While it became customary to honor one’s teachers by citing their names, the rabbis cited in the Mishnah, the earliest codification of rabbinic teaching, did exactly what Jesus did, i.e. they espoused teachings without reference to earlier sources. Later rabbinic commentators on the Mishnah were careful to find links between the Mishnah and the much older Torah, but the Mishnaic teachers themselves claimed an authority separate from the Written Torah, asserting (without any outside corroboration) that God gave two Torahs on Mount Sinai. The Written Torah that was placed into the hands of the Priests, and the Oral Torah, the key to understanding the Written Torah properly, was passed down through Joshua, the Elders, and the Prophets, to the Pharisaic sages themselves.

The early rabbis believed that they embodied the Torah, and that their teachings were Torah. Jesus did the same. The difference, and it is a huge one, is that the rabbis operated within a large community of scholar-saints who challenged one another’s teachings in order to separate truth from mere opinion, while Jesus appears to make his teachings without the benefit of colleagues.

I can see how for many that bold assertion of his own authority was as scandalous to the Pharisees as their bold assertion of authority was to the Sadducees for whom only the Written Torah was authentic revelation.

Regarding the word “neighbor,” I also think it is the great issue of our time. I’m not so sure it was the issue that drove the wedge between Jews and Jewish Christians in the late first century, however.

The battle between the Gentile Christianity of Paul and the Jewish Christianity of Peter and James could certainly be seen as a battle over “neighbor,” but with regard to the larger Jewish world I suspect that the real divide came with the refusal of Jewish Christians to join with their fellow Jews in their war of liberation against Roman occupation.

Believing as they did that Jesus was to return within their lifetimes, entering into a bloody war with Rome made no sense to followers of Jesus. And it is not hard to imagine that early Christians who were being persecuted by Rome were more than happy to have the Romans preoccupied with some other people for a while. So I think it was more a matter of “you’re with us or your against us.”

Yet Jesus’ widening of the concept of “neighbor” was revolutionary. His was an open table fellowship that in our day needs to be broadened even more.

Controlling access to Jesus’ table is part of the politics of religion, but broadening our understanding of “neighbor” to include not only all human beings but all beings in general is essential for the survival of our species.

If we understood that all life was our “neighbor,” that the earth in all her diversity was our “neighbor,” that the cosmos itself is our “neighbor,” we would live on this planet in a way that honored the sacredness of life in all its forms.

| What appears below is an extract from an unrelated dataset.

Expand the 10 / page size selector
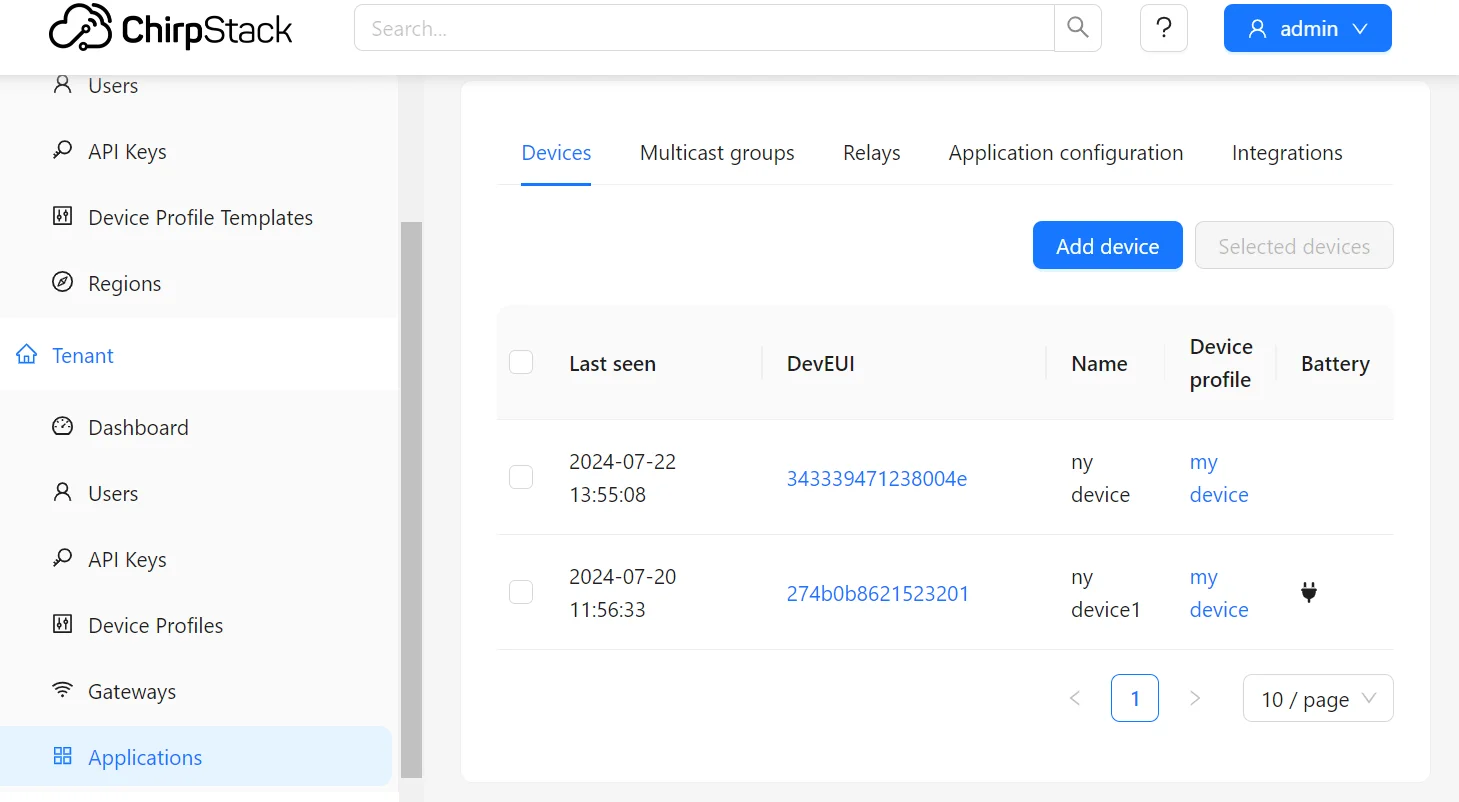Image resolution: width=1459 pixels, height=802 pixels. [1317, 698]
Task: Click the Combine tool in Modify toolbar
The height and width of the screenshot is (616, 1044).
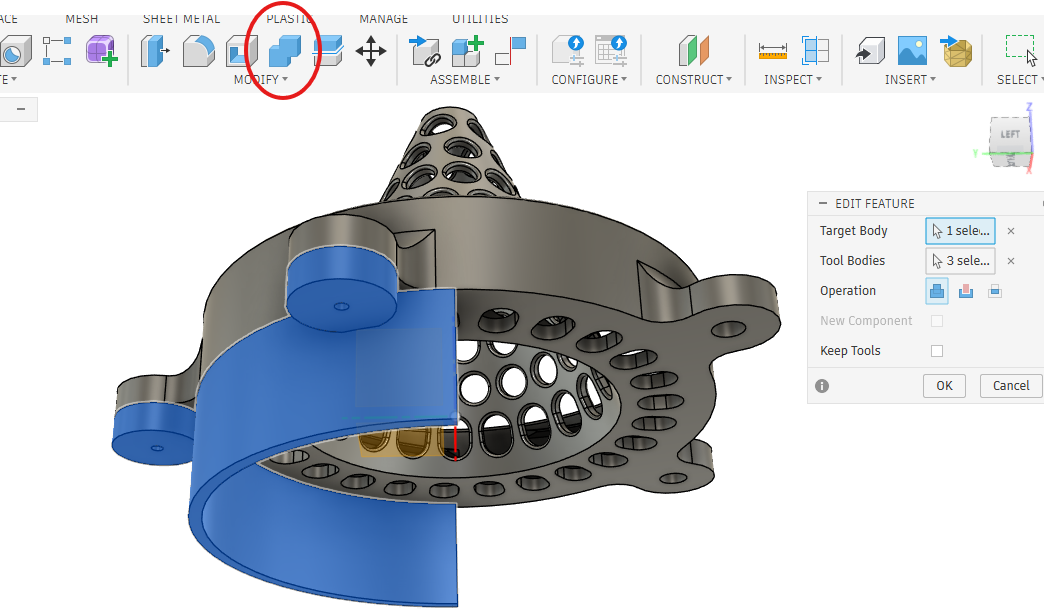Action: pos(284,50)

It is because we have defined “neighbor” too narrowly that we are on the brink of destroying the one table that sustains us.

Perhaps we should start a movement called “God’s Table” that promotes a deep ecological neighborliness (using the word “ecological” in the sense that all beings are interdependent), and that would foster peace among people and between people and the planet. That is a table at which I would be honored to sit.